N°23 | En revenir ?

Damien Baldin et Emmanuel Saint-Fuscien
Charleroi
21‑23 août 1914
Paris, Tallandier, 2012
Damien Baldin et Emmanuel Saint-Fuscien, Charleroi, Tallandier

Dans un an débuteront les premières célébrations marquant le centenaire de la Grande Guerre, qui reste toujours fortement inscrite dans notre mémoire collective et l’imaginaire national. C’est dans cette perspective que Damien Baldin et Emmanuel Saint-Fuscien, tous deux historiens, ont rédigé un ouvrage sur la bataille de Charleroi. Celle-ci vit Français et Allemands s’affronter en Belgique du 21 au 23 août 1914 et l’issue fut favorable à l’armée du Kaiser. L’ouvrage est court, facile à lire, mêlant l’analyse et le factuel. Il croise le contenu des journaux de marche et des opérations des unités engagées dans ce combat avec le récit des combattants de tous grades. En s’intéressant de près aux actions des soldats et des chefs mais aussi à leurs perceptions, les auteurs s’inscrivent dans le cadre de la démarche historique portant sur l’expérience combattante.

La bataille de Charleroi est bien moins connue que celles de la Marne, de la Somme, du chemin des Dames et, surtout, de Verdun. Mais les deux auteurs montrent qu’elle mérite un regard attentif pour plusieurs raisons. Tout d’abord, Charleroi est une bataille de rencontre de grande ampleur qui se déroule pendant l’une des phases de la guerre de mouvement de la Première Guerre mondiale. À ce titre, le repli de la 5e armée française du général Lanzerac marque la fin de la bataille des frontières, l’échec du plan XVII du général Joffre et l’impossibilité pour l’armée française d’arrêter en Belgique le mouvement d’encerclement stratégique confié à l’aile droite allemande par le plan Schlieffen. D’autre part, Charleroi est également un affrontement particulièrement sanglant qui remet en cause les schémas tactiques et mentaux des combattants et des chefs. C’est sur ce dernier point que les auteurs insistent avec force. Ils montrent en effet que cette bataille marque une césure nette entre les conflits du xixe siècle et ceux du xxe siècle. La cause en réside dans la puissance de feu accrue des armes permise par les progrès technologiques et une prise en compte insuffisante de cette évolution.

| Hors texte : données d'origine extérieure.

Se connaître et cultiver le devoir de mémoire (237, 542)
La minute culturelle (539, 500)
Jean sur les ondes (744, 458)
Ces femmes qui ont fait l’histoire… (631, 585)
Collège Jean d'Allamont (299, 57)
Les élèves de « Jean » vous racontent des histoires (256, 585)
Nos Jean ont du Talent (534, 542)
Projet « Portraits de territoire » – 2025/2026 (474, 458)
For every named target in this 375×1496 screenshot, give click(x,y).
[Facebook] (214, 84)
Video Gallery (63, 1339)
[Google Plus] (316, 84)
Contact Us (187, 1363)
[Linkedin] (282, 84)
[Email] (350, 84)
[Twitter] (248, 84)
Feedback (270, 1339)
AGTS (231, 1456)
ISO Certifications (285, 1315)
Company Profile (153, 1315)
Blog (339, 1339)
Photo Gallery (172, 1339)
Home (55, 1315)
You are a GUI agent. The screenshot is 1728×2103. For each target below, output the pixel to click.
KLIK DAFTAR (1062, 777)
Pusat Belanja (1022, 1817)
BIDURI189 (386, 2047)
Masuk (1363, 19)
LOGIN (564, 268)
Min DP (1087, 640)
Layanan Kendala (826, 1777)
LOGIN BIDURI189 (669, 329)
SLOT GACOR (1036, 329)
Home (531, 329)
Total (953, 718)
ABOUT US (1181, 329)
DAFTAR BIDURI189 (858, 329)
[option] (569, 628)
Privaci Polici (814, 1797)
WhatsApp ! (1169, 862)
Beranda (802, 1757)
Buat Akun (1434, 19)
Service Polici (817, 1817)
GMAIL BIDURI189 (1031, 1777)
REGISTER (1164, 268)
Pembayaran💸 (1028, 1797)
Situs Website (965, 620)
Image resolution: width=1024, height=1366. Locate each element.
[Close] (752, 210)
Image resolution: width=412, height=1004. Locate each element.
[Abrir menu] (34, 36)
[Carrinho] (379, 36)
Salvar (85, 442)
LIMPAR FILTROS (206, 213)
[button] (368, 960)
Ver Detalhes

Les conséquences de l’augmentation de la puissance d’anéantissement sont en effet mal perçues par les belligérants antérieurement au déclenchement du conflit. La force et la violence de la puissance de feu mise en œuvre à Charleroi, les effets destructeurs massifs sur les formations, les corps et les esprits constituent des surprises tactiques et humaines qui remettent en cause les certitudes et les modèles tactiques. À l’instar des batailles tout aussi sanglantes livrées en Lorraine − ce n’est pas l’objet de cet ouvrage −, celle de Charleroi montre que les combattants et les chefs militaires commencent la Première Guerre mondiale avec un arsenal mental, et donc avec des méthodes de combat, hérité principalement du siècle précédent et que les enseignements des affrontements les plus récents (guerre des Boers, guerre russo-japonaise) n’avaient pas ou très peu été exploités ou mis en œuvre.

En résumé, un ouvrage agréable et rapide à lire pour tous ceux qui s’intéressent à l’histoire militaire, et plus particulièrement aux liens entre les évolutions techniques, leur prise en compte au plan tactique et le comportement humain au combat.